With the recent election of a pro-cannabis governor in Illinois, Democrats are starting to work on marijuana reform in the Prairie State.
Senator Heather Steans and Representative Kelly Cassidy, two Chicago Democrats, are preparing to introduce a new cannabis legalization bill in 2019’s first legislative session. The duo had previously presented a bill last March that didn’t get much momentum in either the House or Senate, but they’re hopeful things will be different next year.
“It is a more encouraging landscape, for sure,” Steans told the Chicago Sun-Times. “Particularly since Governor Rauner had been pretty outspoken in opposing [legalization]. It definitely has shifted the environment and we think that it gives us a lot more momentum to get it passed in the General Assembly in short order.”
Steans’ hopes for passing a cannabis legalization bill in the near future are rooted in the state’s recent election, which saw JB Pritzker (D) replace Bruce Rauner (R) as governor. Pritzker has already signalled his support for recreational cannabis and touted the economic benefits of legalization on the campaign trail.
“JB supports legalizing and taxing the recreational use of marijuana, and is confident we are ready to do this in a safe and economically beneficial way in Illinois,” said Pritzker spokesperson Jason Rubin. “As governor, he is committed to working with leaders in the General Assembly, listening to experts and community leaders, and drawing lessons and best practices from other states to move this forward.”
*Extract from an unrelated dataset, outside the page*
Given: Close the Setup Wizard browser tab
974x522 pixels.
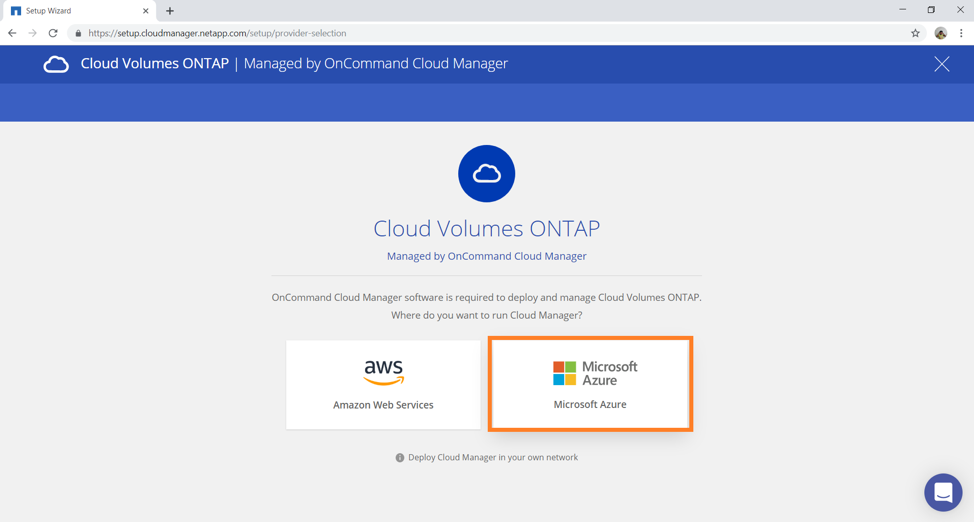Looking at the screenshot, I should click(x=145, y=11).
Of course, even with a Democratic majority in the House and Senate, and the support of the incoming governor, cannabis still has its opponents in Illinois. House Minority leader Jim Durkin (R) has previously stated he does “not support the legalization of recreational marijuana.” Additionally, the influential prohibitionist group Smart Approaches to Marijuana (SAM) has stated they will campaign against marijuana reform in Illinois.
“With our allies, we have and will continue to target districts where lawmakers are on the fence on commercialization, and we are continuing to put pressure on Springfield and target legislators on the fence,” said SAM CEO Kevin Sabet.
Despite the opposition to cannabis legalization, several medical marijuana bills have passed in Illinois recently, which suggests that the state has seen a wider shift in attitudes towards cannabis legislation. Combining that push for reform with the change in leadership inside the state legislature bodes well for the movement to make Illinois the eleventh state to legalize recreational cannabis.